Presidential front-runner Interior Minister Nicolas Sarkozy appealed for brotherhood in multicultural France while keeping alive his proposal for a ministry to guard the national identity -- and conceding he was fishing for far-right votes.
Less than two weeks after proposing to create a ministry of immigration and national identity, Sarkozy, a conservative, sought to win over youth. Evoking US civil rights leader Martin Luther King Jr's famous "I have a dream" speech in an address on Sunday to a crowd of some 8,000 young people from his governing party, the Union for a Popular Movement, he asked them to dream of "fraternity" in France.
"I dream that one day all the children whose families have been French for generations ... all the children of immigrants, all the grandchildren of Italians, Portuguese and Spanish Republicans, all Catholic, Protestant, Jewish, Muslim children can sit together at the table of French fraternity," Sarkozy said.
The word "fraternity" is part of the French national motto, "Liberty, Equality, Fraternity," born out of the French Revolution.
However, Sarkozy, has waded into sensitive questions around immigration, a theme usually dominated by Jean-Marie Le Pen, leader of the extreme-right National Front, and has brought them into the presidential debate. Ten days ago, he proposed creating a ministry of immigration and national identity.
Denouncing the proposal has become a rare point of agreement among other candidates of all political stripes.
Socialist candidate Segolene Royal, Sarkozy's main rival, on Saturday said it was "intolerable that one can think that normal immigration is a risk for the national identity."
The current No. 3 candidate, Francois Bayrou, who occupies the political middle ground, has also denounced the proposal.
But in a rare show of frankness, Sarkozy conceded on Sunday night on France 3 television that "bringing back to the camp of the republic voters who have gone to the National Front is also my job."

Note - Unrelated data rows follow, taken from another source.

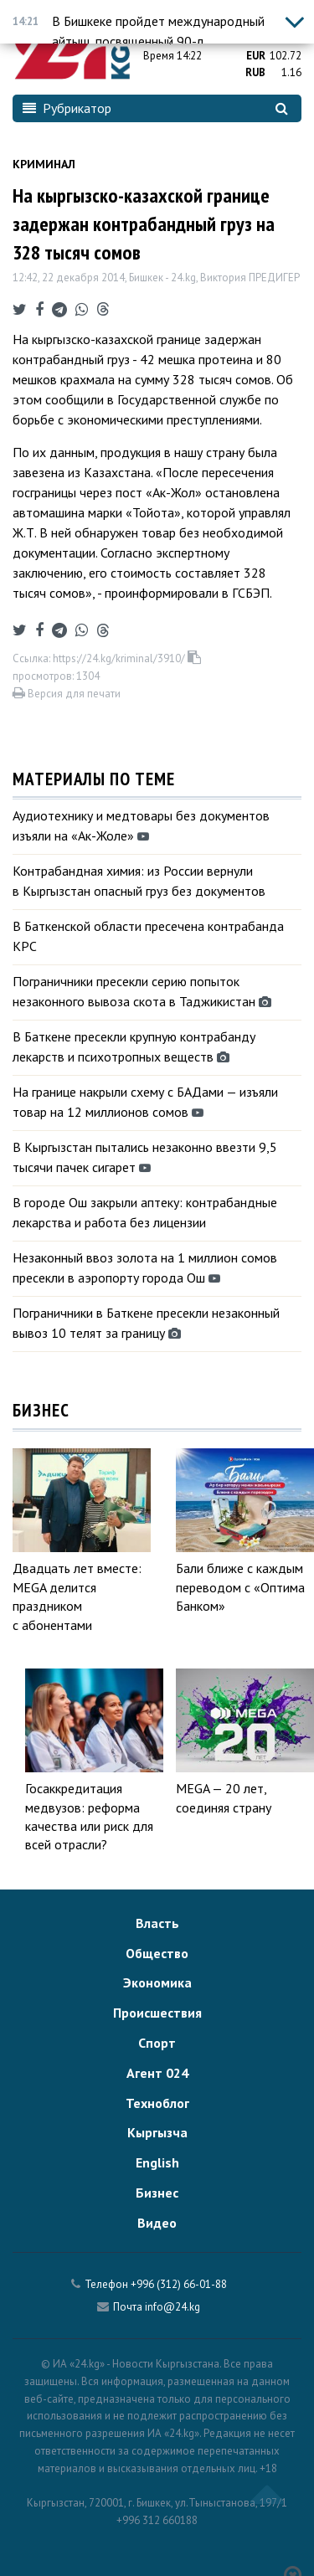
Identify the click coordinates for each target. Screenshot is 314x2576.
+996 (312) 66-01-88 (179, 2284)
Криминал (44, 164)
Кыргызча (157, 2132)
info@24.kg (172, 2307)
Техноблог (157, 2103)
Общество (157, 1953)
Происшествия (157, 2012)
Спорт (157, 2042)
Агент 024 (157, 2072)
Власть (157, 1923)
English (157, 2162)
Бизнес (157, 2192)
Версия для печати (67, 693)
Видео (157, 2222)
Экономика (157, 1982)
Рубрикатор (67, 108)
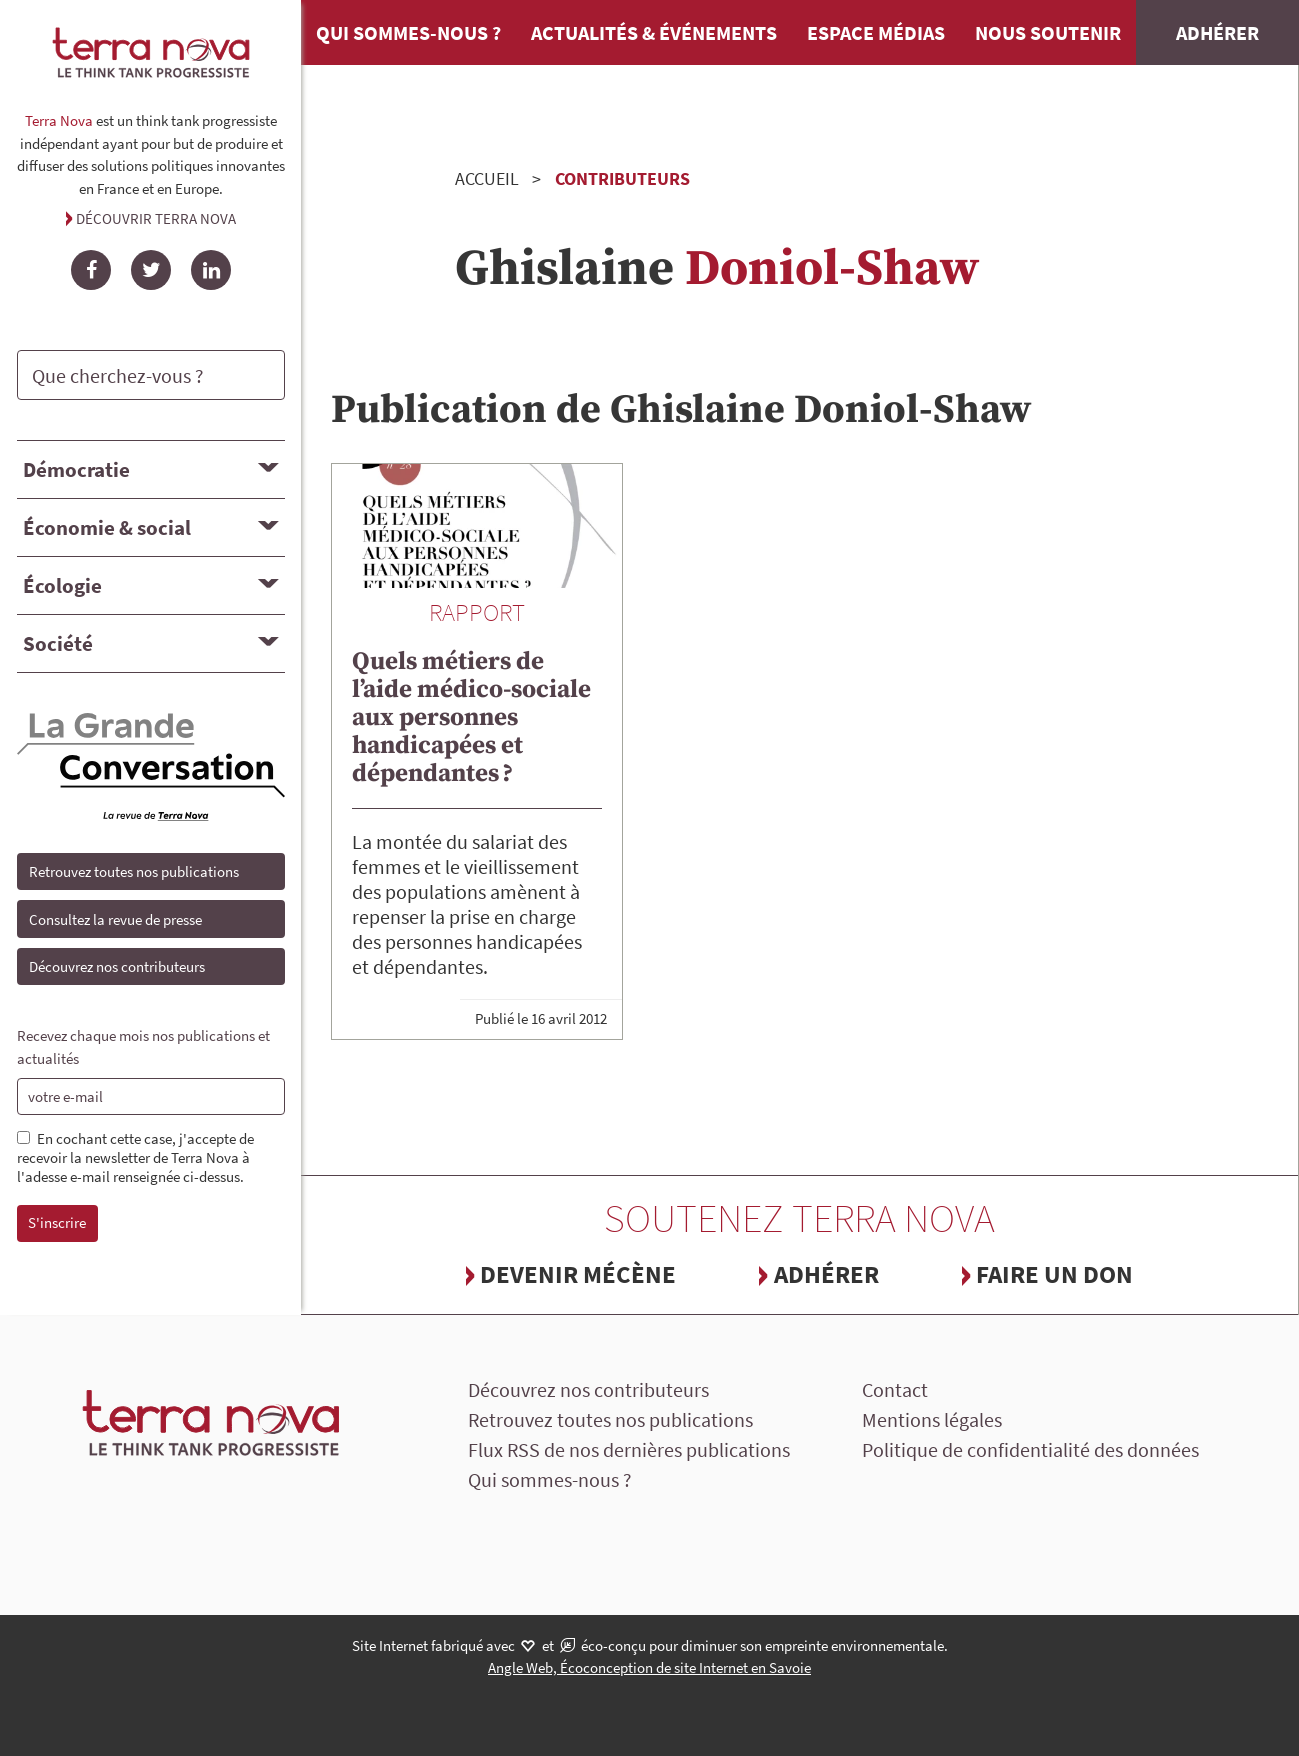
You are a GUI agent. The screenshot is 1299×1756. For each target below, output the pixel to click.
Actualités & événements (654, 32)
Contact (895, 1389)
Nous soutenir (1048, 32)
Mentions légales (932, 1419)
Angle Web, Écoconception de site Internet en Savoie (649, 1667)
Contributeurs (622, 178)
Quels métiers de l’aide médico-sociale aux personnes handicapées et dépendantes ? (471, 718)
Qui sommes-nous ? (408, 32)
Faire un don (1054, 1274)
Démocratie (76, 469)
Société (58, 643)
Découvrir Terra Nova (156, 218)
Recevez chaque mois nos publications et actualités (143, 1047)
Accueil (487, 178)
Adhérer (1217, 32)
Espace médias (876, 32)
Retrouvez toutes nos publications (134, 871)
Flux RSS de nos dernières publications (629, 1449)
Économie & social (107, 527)
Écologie (62, 585)
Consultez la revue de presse (115, 919)
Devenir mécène (578, 1274)
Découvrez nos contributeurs (117, 966)
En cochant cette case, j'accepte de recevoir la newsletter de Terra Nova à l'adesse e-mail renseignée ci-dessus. (135, 1158)
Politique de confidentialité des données (1030, 1449)
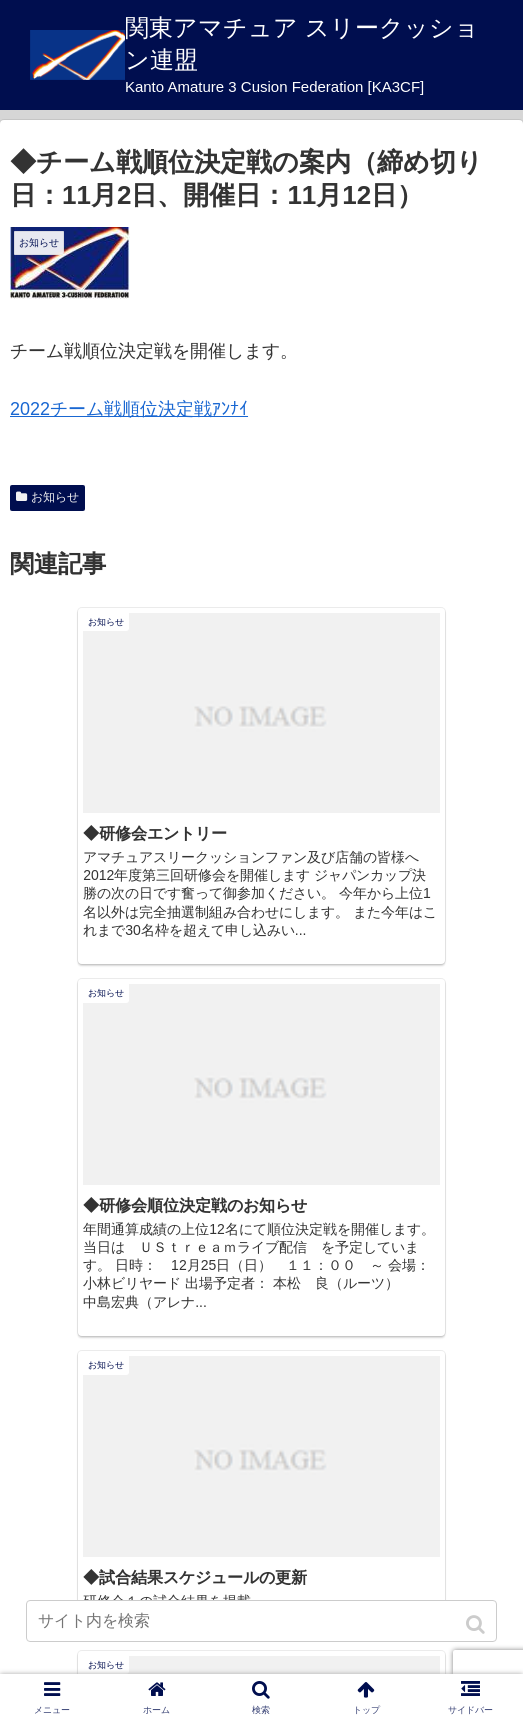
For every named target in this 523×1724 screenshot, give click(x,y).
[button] (477, 1624)
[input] (261, 1621)
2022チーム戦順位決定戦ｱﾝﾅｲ (129, 409)
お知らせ (55, 497)
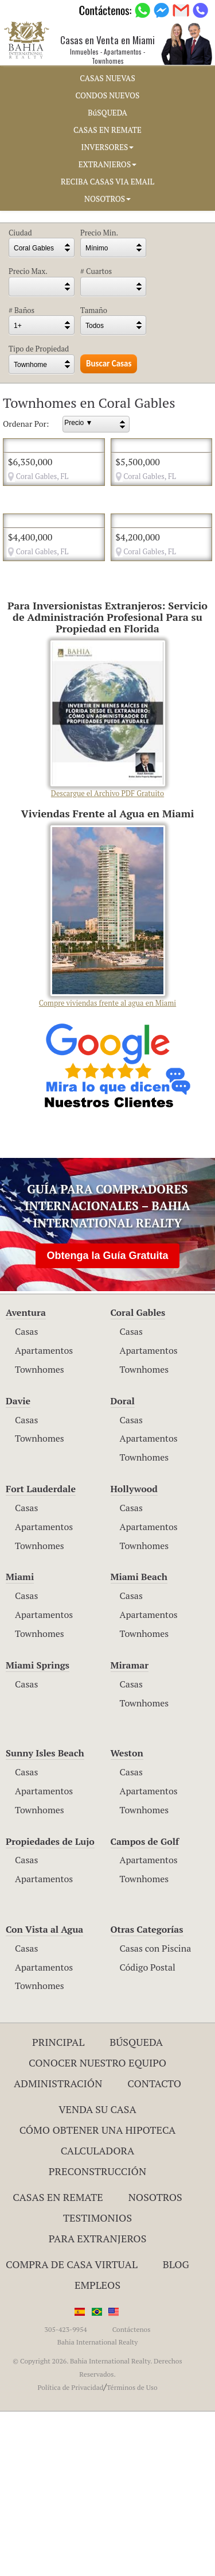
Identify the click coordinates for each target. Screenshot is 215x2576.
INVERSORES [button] (107, 147)
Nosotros (155, 2362)
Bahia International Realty (97, 2506)
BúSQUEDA (107, 112)
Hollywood (134, 1653)
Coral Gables (138, 1477)
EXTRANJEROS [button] (107, 164)
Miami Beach (139, 1741)
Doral (123, 1565)
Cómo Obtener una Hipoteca (97, 2294)
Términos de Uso (132, 2551)
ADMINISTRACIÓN (58, 2247)
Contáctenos (131, 2493)
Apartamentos (44, 1514)
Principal (58, 2207)
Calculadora (98, 2315)
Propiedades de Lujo (50, 2005)
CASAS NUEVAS (107, 78)
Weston (127, 1917)
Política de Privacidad (70, 2551)
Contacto (154, 2247)
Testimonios (97, 2382)
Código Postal (147, 2131)
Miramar (130, 1829)
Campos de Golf (145, 2005)
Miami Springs (37, 1829)
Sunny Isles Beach (45, 1917)
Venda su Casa (97, 2274)
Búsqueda (136, 2207)
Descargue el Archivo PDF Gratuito (107, 884)
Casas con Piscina (155, 2112)
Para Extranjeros (98, 2402)
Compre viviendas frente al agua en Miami (107, 1081)
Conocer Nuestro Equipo (97, 2227)
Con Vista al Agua (44, 2093)
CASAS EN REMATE (107, 130)
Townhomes (39, 1533)
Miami (20, 1741)
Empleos (97, 2449)
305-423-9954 (66, 2493)
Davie (18, 1565)
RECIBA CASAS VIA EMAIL (107, 181)
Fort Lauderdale (41, 1653)
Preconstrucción (97, 2335)
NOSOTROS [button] (107, 199)
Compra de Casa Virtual (72, 2429)
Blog (176, 2429)
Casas (26, 1495)
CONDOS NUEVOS (108, 95)
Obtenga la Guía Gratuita (107, 1420)
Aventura (26, 1477)
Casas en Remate (58, 2362)
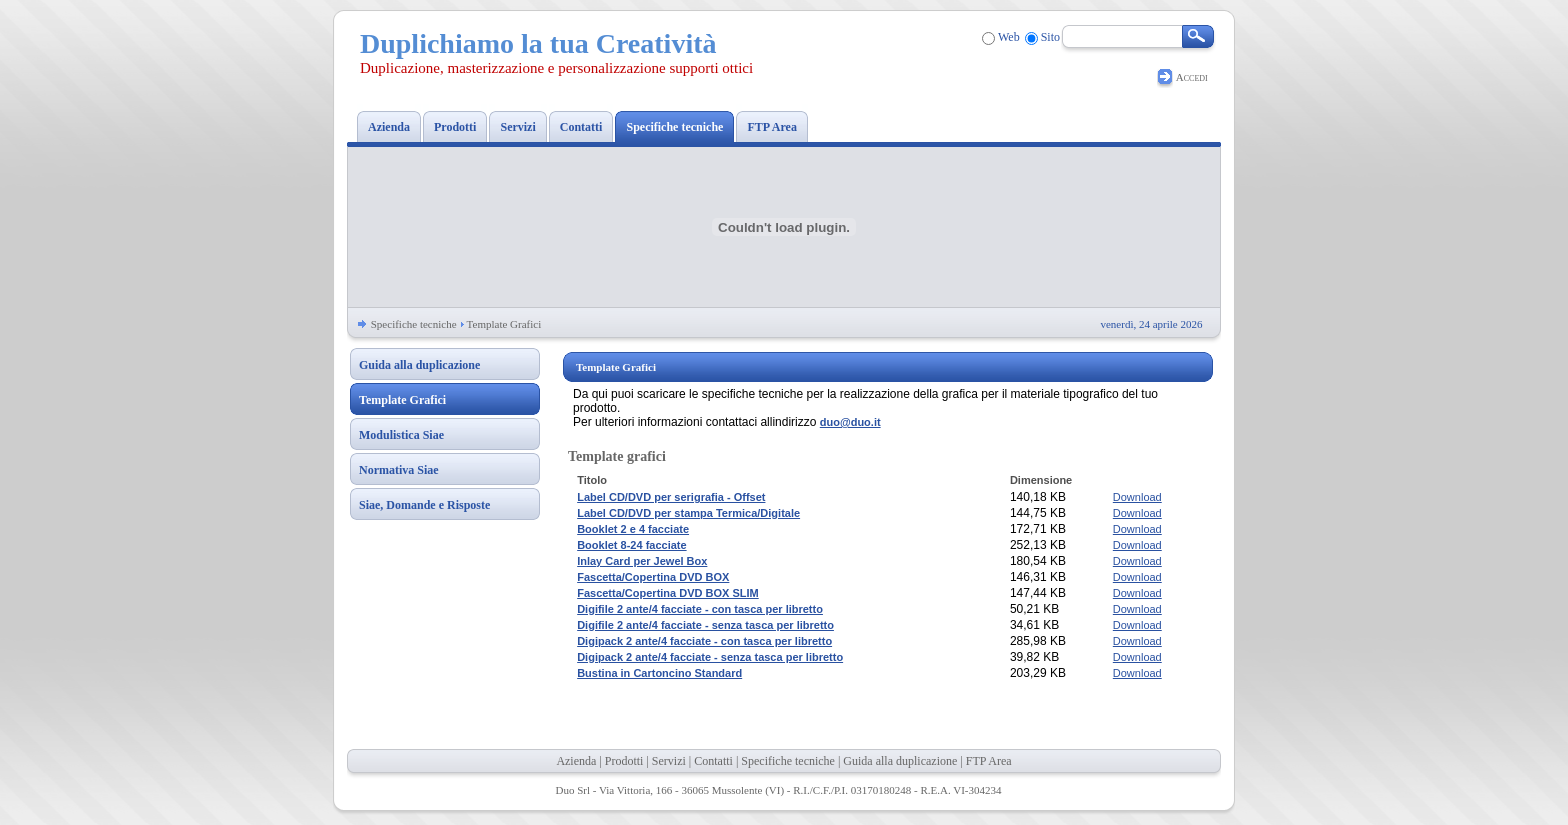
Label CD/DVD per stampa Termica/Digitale (688, 513)
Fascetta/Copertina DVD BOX (653, 577)
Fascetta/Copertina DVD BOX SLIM (668, 593)
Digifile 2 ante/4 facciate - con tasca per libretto (700, 609)
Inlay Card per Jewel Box (642, 561)
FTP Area (989, 761)
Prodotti (624, 761)
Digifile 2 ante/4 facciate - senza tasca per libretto (705, 625)
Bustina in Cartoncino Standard (659, 673)
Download (1137, 497)
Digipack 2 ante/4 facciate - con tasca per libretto (704, 641)
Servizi (669, 761)
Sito (1050, 37)
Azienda (576, 761)
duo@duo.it (850, 422)
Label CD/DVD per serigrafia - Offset (671, 497)
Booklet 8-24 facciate (631, 545)
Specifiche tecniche (414, 324)
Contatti (713, 761)
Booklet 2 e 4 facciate (633, 529)
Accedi (1192, 77)
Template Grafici (504, 324)
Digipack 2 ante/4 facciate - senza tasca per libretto (710, 657)
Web (1009, 37)
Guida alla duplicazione (900, 761)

In each presidential election, mainstream candidates make efforts to seduce extreme-right voters. However, the stunning performance of Le Pen in the 2002 presidential vote, when he reached the runoff to face President Jacques Chirac, has made the subject particularly sensitive in the current election.
Le Pen, who blames immigration for all French ills, suffered a massive defeat in a rare show of left-right unity in the second round.
"I'm not afraid to defend the identity of France, of the Republic, of the nation," Sarkozy said on Sunday.
Sarkozy, expected to resign from his government post by the end of this month, lags some 12 points behind Royal among youths aged 18 to 21, according to a study by Cevipof, a think tank of the Institute for Political Science.
Sarkozy's image is tattered in the housing projects of France after calling some delinquent youths "scum," a remark that many said fanned riots in 2005.